Was könnte da das Problem sein?


----------



## Bleiglanz (29. Jun 2005)

evtl. beim GRANT, bei mysql sagt man ja immer GRANT xxx TO user@....

schau mal in die Benutzertabelle


----------



## Guest (30. Jun 2005)

Hallo!

Danke für die Antwort! Ich habe mir mal die Vergabe der Rechte in MySQL kurz angesehen und werde mich noch genauer damit beschäftigen, sobald ich etwas Zeit dafür finde. Im Moment brauche ich nur einen schnellen Weg um mich mit der entsprechenden Datenbank per IP-Adresse zu verbinden, damit ich meine Datenbankmethoden testen kann.

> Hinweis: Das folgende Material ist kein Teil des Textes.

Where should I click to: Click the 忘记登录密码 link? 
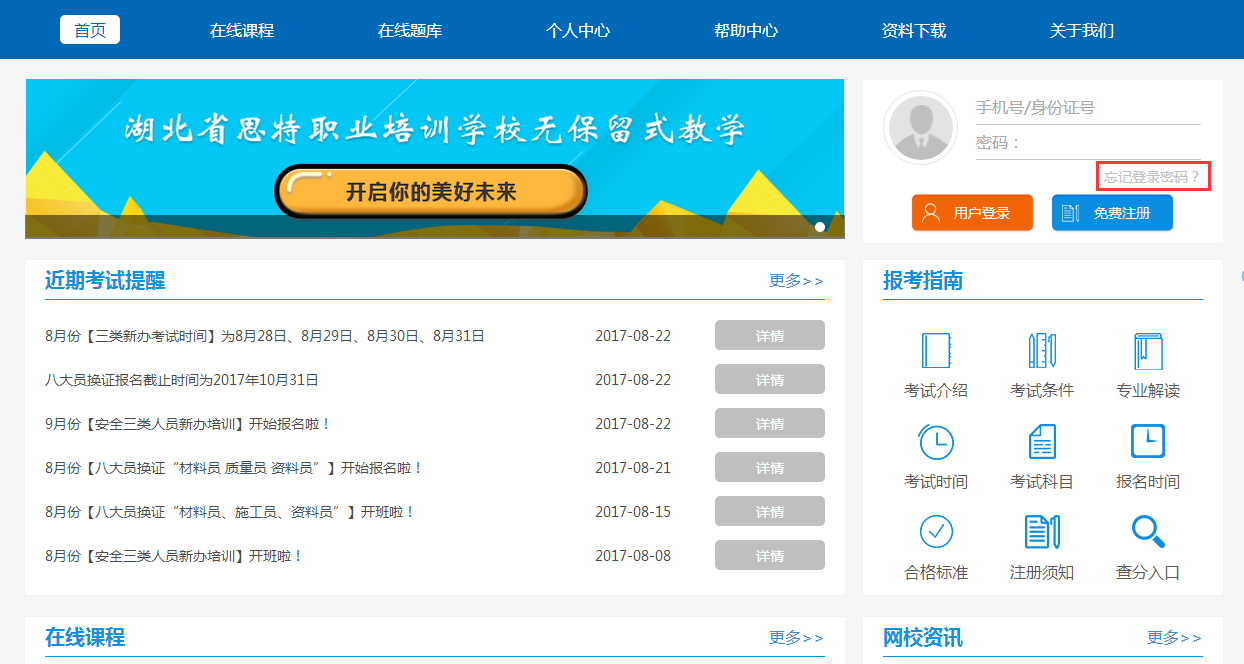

Da meine MySQL - Kenntnisse allerdings noch sehr beschränkt sind, brauche ich dazu nocheinmal etwas Hilfe.

Soweit ich das beurteilen kann, müsste es eigentlich reichen, in die db Tablle bei host '%', bei db meine Datenbank, bei user '%' und sonst überall "Y" einzutragen, damit ich alles machen kann. Diese Werte darf ich jetzt aber nicht einfach in die Tabelle schreiben, sondern sollte dazu ja diese GRANT Befehle verwenden. Aber irgendwie ist das bis jetzt immer schief gelaufen (d.h. es wurde nie etwas in die db Tabelle geschrieben).  :roll:

Könnte mir eventuell jemand dabei helfen, diese Werte irgendwie in die db Tablle zu bringen?


----------



## DP (30. Jun 2005)

hol dir mal die "mysql-gui" mysqlcc, der hat einen ganz netten user-manager.

dort kannst du mit klick-lego die rechte setzen:

http://www.mysql.com/products/mysqlcc/


----------



## Bleiglanz (30. Jun 2005)

nach dem Ändern von Rechten immer den Befehl

FLUSH PRIVILEGES;

ausführen....


----------



## Guest (30. Jun 2005)

Danke für eure Antworten!

Ich hab es jetzt mit dem MySQL Control Center hinbekommen.


----------